You want to confirm three things:
- the image uploads successfully in WordPress
- the file appears in the S3 bucket
- the image URL loads from the CloudFront or custom media domain
If the image is in S3 but does not load on the site, the issue is usually one of these:
- CloudFront is not fully deployed yet
- the CNAME is not pointed correctly
- the alternate domain is missing in CloudFront
- the SSL certificate is not attached
- the domain in wp-config.php is wrong
If the plugin connects to AWS but fails to offload, the problem is usually one of these:
- wrong bucket name
- wrong region
- missing IAM permission
- ACL mismatch
- overly broad testing permissions were removed before the correct scoped ones were added
Step 8: Tighten Permissions Before You Walk Away
Once the setup is working, make sure the IAM user does not still have broad policies attached.
The IAM user should not keep AmazonS3FullAccess. It should only have the bucket-specific policy needed for that one site.
This matters because broad S3 access means one leaked key can affect every bucket in the account. AWS’s IAM guidance favors tightly scoped access rather than broad long-term credentials. (AWS Documentation)

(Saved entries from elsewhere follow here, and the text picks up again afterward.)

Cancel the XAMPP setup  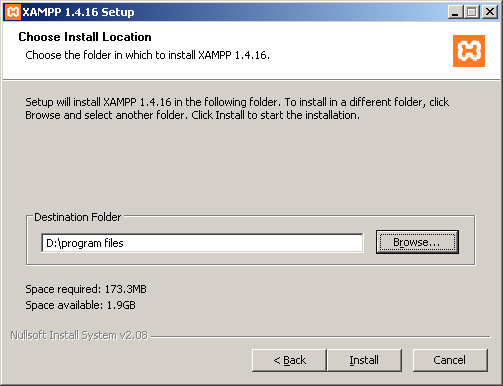click(450, 360)
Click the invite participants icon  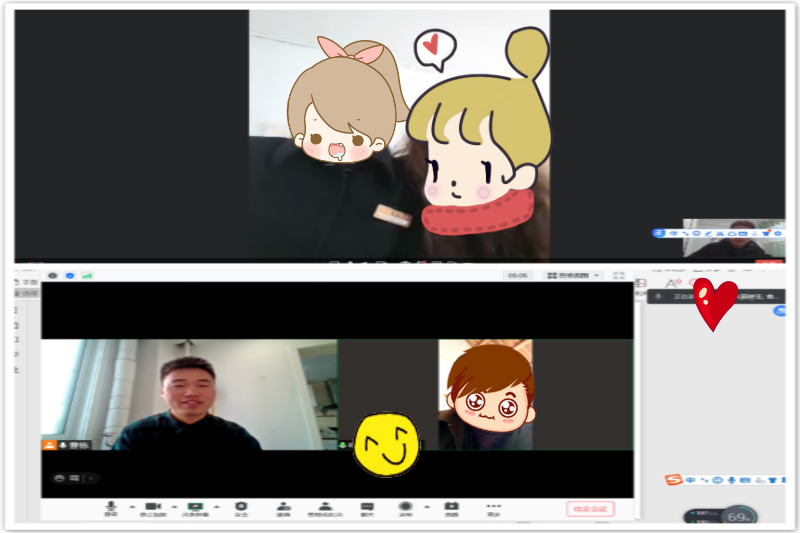pyautogui.click(x=284, y=508)
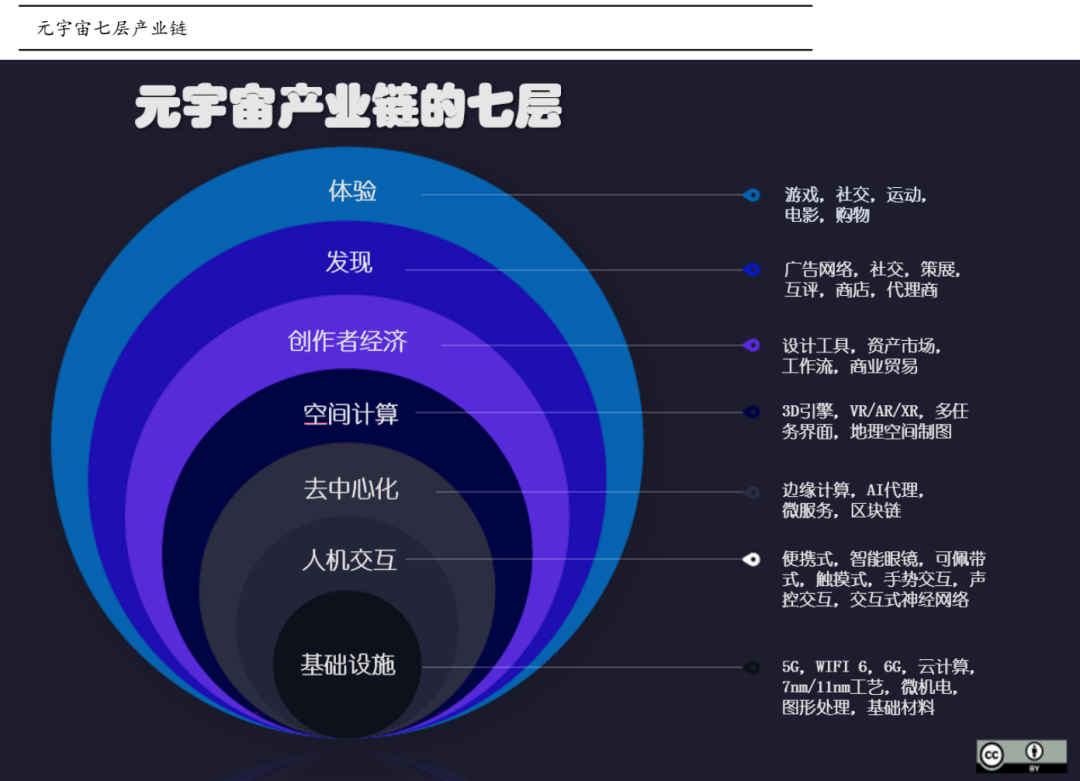Click the dark navy marker dot beside 3D引擎
This screenshot has height=781, width=1080.
pyautogui.click(x=752, y=412)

Common Troubleshooting Notes
If uploads fail with s3:PutObjectAcl
The plugin is trying to write an ACL to the object. Either the IAM policy is missing s3:PutObjectAcl, or the bucket is configured with ACLs disabled and the plugin is still attempting ACL operations. AWS documents that ACL-setting requests fail when ACLs are disabled. (AWS Documentation)

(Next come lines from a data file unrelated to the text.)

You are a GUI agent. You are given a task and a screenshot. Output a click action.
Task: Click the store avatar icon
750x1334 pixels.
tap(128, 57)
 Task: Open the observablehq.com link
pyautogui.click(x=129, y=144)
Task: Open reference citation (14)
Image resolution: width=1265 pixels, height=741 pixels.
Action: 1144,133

If CloudFront works but direct S3 URLs do not
That is normal in a private S3 plus CloudFront setup. CloudFront is supposed to be the public-facing layer, not the bucket itself. (AWS Documentation)
If you want the most modern S3 setup
AWS recommends using Origin Access Control for CloudFront and disabling ACLs with bucket-owner-enforced object ownership where possible. (AWS Documentation)
Final Checklist
Before calling the setup done, make sure all of this is true:
- S3 bucket exists
- region is correct
- IAM user exists with a bucket-specific policy
- access key and secret are saved
- CloudFront distribution is deployed
- media subdomain CNAME points to CloudFront
- alternate domain is added in CloudFront
- SSL certificate is attached
- bucket policy allows CloudFront access
- wp-config.php contains the plugin constants
- a new image upload offloads successfully
- the image loads from the media subdomain
Conclusion
Once you’ve done this a couple times, the process is pretty repeatable. The real trouble spots are always the same: IAM policy scope, CloudFront-to-S3 permissions, the custom media subdomain, and plugin config. Get those four right and the rest usually falls into place.